Hace ya algunos años había un programa infantil en el que cantaban una canción cuyo mensaje era “papi, deja de fumar” y donde aparecía un personaje desventurado y que merecía el rechazo general de todos los niños, pues representaba a una cajetilla de cigarrillos. Estoy seguro que esta canción pudo más que muchas políticas instrumentadas desde el Estado. Los niños habían asimilado los efectos nocivos del cigarrillo y, masivamente, intervenían para impedir que sus padres o familiares fumen, en muchos casos de forma directa, rompiendo o apagando los cigarrillos, escondiéndolos o botándolos a la basura. La mayoría de amigos fumadores que he tenido, han dejado de fumar no porque el Estado se lo prohibió o porque los cigarrillos subieron de precio, sino porque sus hijos se lo pidieron o los hicieron sentir realmente como un mal ejemplo para ellos.

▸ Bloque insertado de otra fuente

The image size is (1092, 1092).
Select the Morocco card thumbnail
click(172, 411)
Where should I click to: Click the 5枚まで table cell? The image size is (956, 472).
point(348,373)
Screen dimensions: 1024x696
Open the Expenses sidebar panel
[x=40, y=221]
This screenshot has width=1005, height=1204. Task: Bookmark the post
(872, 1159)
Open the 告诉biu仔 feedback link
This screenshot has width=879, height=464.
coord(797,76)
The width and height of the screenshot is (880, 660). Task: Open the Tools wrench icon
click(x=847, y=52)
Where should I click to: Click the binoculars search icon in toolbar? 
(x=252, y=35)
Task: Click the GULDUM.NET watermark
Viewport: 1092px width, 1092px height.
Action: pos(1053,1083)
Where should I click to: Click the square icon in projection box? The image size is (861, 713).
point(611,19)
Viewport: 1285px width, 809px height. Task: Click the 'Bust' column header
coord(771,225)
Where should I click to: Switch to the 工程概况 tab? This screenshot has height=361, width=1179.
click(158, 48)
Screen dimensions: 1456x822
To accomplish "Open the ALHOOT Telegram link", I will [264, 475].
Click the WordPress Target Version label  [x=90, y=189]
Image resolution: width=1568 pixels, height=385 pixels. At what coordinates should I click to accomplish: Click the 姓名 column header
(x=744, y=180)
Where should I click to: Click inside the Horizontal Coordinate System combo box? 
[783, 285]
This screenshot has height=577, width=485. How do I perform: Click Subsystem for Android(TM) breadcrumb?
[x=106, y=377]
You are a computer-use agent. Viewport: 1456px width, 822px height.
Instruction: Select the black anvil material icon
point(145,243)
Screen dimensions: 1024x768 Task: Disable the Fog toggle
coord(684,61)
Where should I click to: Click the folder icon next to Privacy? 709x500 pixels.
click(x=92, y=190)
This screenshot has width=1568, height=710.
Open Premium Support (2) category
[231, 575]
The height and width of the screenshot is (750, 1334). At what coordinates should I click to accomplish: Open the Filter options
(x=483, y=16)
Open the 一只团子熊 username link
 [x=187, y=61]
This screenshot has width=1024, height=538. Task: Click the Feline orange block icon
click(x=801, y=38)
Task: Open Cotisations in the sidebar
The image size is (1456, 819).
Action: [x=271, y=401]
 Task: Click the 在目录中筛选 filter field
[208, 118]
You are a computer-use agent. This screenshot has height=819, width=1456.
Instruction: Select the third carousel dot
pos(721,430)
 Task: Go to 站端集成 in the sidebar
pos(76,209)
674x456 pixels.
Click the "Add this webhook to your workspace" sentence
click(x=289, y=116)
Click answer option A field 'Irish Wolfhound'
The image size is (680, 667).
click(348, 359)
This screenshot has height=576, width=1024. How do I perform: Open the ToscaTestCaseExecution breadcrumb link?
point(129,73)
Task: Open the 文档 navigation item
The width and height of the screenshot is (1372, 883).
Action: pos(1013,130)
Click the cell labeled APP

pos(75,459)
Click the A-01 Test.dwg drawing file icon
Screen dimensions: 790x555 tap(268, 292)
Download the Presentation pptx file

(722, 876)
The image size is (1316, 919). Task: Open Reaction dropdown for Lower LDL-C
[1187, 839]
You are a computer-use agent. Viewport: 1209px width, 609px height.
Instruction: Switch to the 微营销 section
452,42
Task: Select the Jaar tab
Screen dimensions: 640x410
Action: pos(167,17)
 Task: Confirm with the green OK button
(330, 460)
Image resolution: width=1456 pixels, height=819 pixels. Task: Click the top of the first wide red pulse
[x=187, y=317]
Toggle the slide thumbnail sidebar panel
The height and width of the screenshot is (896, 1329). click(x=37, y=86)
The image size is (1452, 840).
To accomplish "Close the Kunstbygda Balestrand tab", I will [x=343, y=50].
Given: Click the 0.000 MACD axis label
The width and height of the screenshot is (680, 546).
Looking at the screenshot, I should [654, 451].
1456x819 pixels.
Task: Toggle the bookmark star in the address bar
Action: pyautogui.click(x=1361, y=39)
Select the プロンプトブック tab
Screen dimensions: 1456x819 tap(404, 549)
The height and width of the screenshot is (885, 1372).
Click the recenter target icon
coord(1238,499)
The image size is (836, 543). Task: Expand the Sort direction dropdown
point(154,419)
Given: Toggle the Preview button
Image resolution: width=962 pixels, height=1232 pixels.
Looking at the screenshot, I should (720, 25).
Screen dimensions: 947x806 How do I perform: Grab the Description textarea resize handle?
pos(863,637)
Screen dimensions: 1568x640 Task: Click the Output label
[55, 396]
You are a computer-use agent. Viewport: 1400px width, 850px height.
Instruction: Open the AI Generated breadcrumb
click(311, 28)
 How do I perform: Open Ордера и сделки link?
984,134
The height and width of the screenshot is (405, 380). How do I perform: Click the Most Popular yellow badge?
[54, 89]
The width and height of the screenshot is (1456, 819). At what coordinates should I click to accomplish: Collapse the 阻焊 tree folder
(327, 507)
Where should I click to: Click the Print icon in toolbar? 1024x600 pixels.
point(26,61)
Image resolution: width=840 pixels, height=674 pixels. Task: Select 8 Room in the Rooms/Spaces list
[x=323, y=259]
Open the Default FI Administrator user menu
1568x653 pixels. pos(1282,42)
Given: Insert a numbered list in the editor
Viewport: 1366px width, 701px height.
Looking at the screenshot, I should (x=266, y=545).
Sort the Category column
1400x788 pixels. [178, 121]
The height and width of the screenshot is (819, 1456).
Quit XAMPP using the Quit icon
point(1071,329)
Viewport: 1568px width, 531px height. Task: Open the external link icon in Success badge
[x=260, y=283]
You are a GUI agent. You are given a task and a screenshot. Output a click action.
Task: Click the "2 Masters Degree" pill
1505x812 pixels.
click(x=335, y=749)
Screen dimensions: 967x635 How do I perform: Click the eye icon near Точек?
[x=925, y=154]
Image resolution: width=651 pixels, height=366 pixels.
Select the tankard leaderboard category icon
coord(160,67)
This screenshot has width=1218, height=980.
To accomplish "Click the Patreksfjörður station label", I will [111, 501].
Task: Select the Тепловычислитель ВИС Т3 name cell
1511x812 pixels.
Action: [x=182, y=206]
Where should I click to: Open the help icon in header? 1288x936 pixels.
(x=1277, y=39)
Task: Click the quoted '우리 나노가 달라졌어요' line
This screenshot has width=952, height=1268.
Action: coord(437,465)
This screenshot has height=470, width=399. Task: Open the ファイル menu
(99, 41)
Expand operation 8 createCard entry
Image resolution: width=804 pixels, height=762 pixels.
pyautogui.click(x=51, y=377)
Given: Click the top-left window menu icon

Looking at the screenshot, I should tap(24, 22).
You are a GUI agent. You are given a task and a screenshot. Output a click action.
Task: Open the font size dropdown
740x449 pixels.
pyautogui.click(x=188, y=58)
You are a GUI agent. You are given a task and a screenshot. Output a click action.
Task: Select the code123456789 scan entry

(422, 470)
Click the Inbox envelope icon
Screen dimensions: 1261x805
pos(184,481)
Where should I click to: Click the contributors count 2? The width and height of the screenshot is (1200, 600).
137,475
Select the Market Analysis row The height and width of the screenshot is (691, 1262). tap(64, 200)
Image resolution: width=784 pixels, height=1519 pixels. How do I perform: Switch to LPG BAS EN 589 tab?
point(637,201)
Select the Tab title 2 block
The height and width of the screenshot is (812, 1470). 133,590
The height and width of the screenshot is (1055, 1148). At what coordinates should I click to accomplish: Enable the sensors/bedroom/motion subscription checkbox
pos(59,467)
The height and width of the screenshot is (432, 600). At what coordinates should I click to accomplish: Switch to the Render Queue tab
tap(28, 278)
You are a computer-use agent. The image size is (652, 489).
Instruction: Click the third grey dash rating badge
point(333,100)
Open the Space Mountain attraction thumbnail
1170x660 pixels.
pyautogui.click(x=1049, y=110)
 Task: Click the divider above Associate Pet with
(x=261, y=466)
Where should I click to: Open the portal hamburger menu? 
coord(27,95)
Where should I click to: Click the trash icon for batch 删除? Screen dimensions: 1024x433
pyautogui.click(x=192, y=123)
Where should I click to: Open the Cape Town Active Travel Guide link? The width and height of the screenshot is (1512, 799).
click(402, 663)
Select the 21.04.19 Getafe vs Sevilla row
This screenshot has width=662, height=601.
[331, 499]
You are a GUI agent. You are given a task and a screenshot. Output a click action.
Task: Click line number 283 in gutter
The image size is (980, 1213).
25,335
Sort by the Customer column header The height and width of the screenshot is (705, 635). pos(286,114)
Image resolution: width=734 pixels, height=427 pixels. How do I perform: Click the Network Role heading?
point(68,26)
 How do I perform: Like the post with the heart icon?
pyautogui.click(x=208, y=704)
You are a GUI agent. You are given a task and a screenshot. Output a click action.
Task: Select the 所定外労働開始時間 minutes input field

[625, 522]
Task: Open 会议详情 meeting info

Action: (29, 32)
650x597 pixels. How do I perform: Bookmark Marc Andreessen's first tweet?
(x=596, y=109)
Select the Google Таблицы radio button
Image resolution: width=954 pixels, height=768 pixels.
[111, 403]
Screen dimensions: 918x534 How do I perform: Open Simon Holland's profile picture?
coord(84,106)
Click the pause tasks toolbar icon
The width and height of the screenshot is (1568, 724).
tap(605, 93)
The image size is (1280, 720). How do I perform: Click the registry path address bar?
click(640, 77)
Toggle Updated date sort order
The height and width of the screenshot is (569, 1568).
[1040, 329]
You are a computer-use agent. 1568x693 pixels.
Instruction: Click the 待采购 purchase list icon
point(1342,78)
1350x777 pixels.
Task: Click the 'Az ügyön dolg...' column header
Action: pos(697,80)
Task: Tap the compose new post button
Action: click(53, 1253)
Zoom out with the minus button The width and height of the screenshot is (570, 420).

En algún caso, se trataba de gente que ya había probado sin éxito métodos supuestamente sofisticados, científicos e infalibles. Pudo más el cariño a los hijos, el interés de transmitirle buenos ejemplos y valores en su formación.
La formación en educación y valores saludables también genera residualmente un efecto reputacional que puede tener un impacto respecto de los incentivos para dejar de fumar. En un mundo en el que se promueve intensamente una cultura light, de vida saludable y cuidado al medio ambiente, difundir los efectos contrarios que genera el tabaco, genera que socialmente “esté de moda” no fumar, dados los efectos negativos que ocasiona.

Por todo lo expuesto, estoy convencido que el Estado, más allá de dedicarse a prohibir por prohibir o encarecer los cigarrillos, debería invertir masivamente en campañas de comunicación y educación en todos los centros escolares y desde muy temprana edad, para desincentivar el consumo de cigarrillos, enfatizando sus efectos negativos en la salud y el medio ambiente. Estos valores serán llevados al hogar y seguramente serán acogidos por todos los demás miembros de la familia. Sin embargo, no me hago demasiadas ilusiones sobre la posibilidad que el Estado invierta decididamente en ello: las razones de mi escepticismo estriban en el hecho que los resultados de la implementación de políticas de consolidación de valores y educación no son de corto plazo y, por lo tanto se requiere firmeza y perseverancia para lograr resultados apreciables en el tiempo. Por lo mismo, implementar este tipo de medidas no es atractivo ni rentable políticamente, toda vez no se pueden exhibir resultados tangibles en plazos cortos, prefiriéndose medidas efectistas y de gran impacto mediático, pero de escaso o nulo provecho para la sociedad.